The materials provide students with opportunities to engage independently with concrete and semi-concrete representations while developing conceptual understanding. Examples include:

• Unit 3, Lesson 3.1, Leveled Practice-P, Exercises 1-3, students demonstrate conceptual understanding of percent as they use models to represent ratios out of 100 as a percent (6.RP.3.C). An example provided is as follows: “For each shaded grid, write the ratio of the shaded squares to 100 (as a fraction) and the percent of squares shaded as a number with the % sign.” Three grids of 100 squares are given. The first set has 30 shaded squares, the second set has 24 shaded squares, and the third set has 25 shaded squares.

• Unit 6, Lesson 6.2, Student Lesson, Exercise 10, students demonstrate conceptual understanding of equations as they represent situations with an equation and explain the meaning of the solution (6.EE.7). The example is as follows: “Carrie spent $32 at the movie theater. She had $15 left in her wallet. a. If y represents the original amount of money Carrie took to the movie theater, explain why the equation y − 32 = 15 represents this situation. b. Solve this equation using inverse operations. c. What does the answer to this equation represent?”

• Unit 7, Lesson 7.1, Student Lesson, Exercise 18, students demonstrate a conceptual understanding of integers as they create a context that requires a negative integer (6.NS.5). An example provided is as follows: “Create a situation that would be represented by a negative integer. Explain why a negative integer makes sense for your situation.”

The materials reviewed for EdGems Math (2024) Grade 6 meet expectations for giving attention throughout the year to individual standards that set an expectation of procedural skill and fluency.

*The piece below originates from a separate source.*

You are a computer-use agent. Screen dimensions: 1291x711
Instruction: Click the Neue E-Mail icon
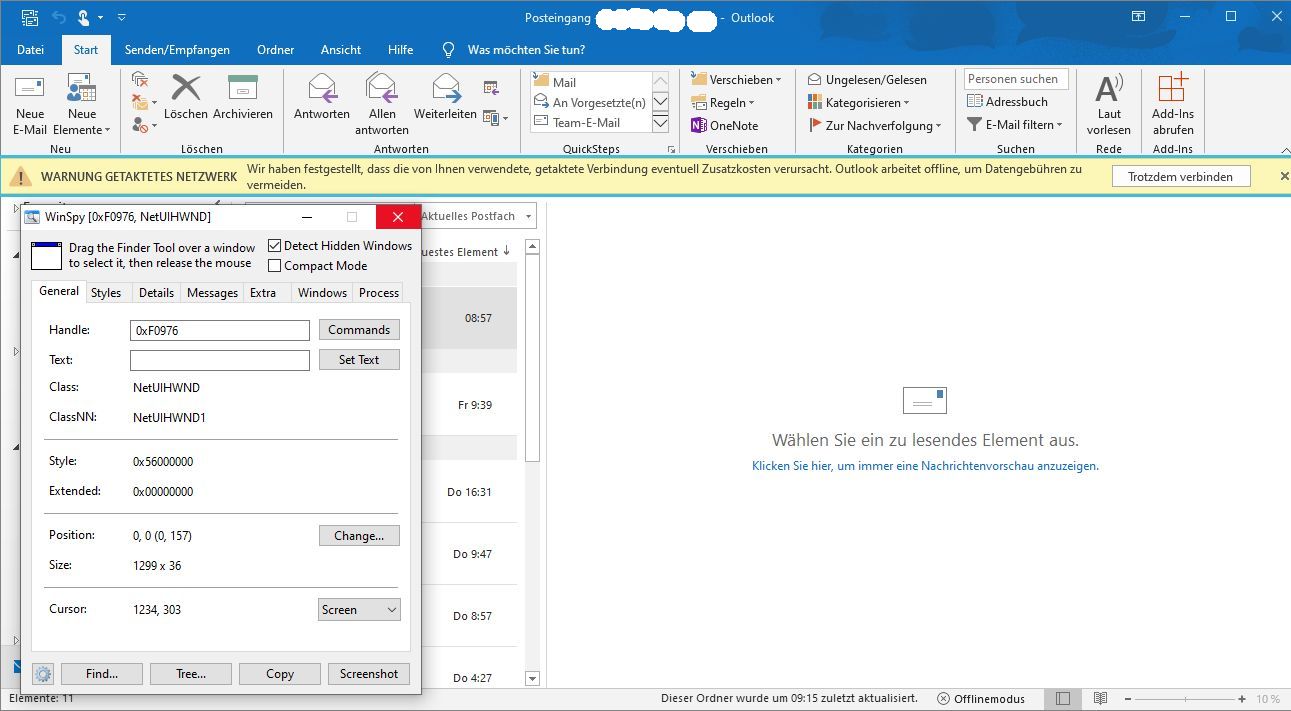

There are opportunities for students to develop procedural skills and fluency in each lesson. The materials support the development of these skills and fluencies through Starter Choice Boards, Student Gems, Lesson Examples, Student Exercises, and Teacher Gems. Examples include:

• Unit 1, Lesson 1.2, Teacher Gem: Always, Sometimes, Never, develop procedural skill and fluency for multiplying multi-digit decimals as they give examples as evidence to support their decisions regarding statements of place value (6.NS.3). An example is as follows: “Decide if the statement in the box is always true, sometimes true, or never true. Use the remainder of the page to provide mathematical evidence that supports your decision.” Statements include: “Statement #1: When multiplying decimals, the amount of digits before a decimal point in a number affects the placement of the decimal point in the answer. Statement #2: The product of a whole number and a decimal is smaller than the whole number. Statement #3: Multiplying by a decimal is the same as multiplying by a fraction equivalent to that decimal. Statement #4: The product of two numbers, each with two digits to the right of a decimal point, will have more than two decimal places in the answer. Statement #5: 1. \square \times 0.\square is greater than 1.”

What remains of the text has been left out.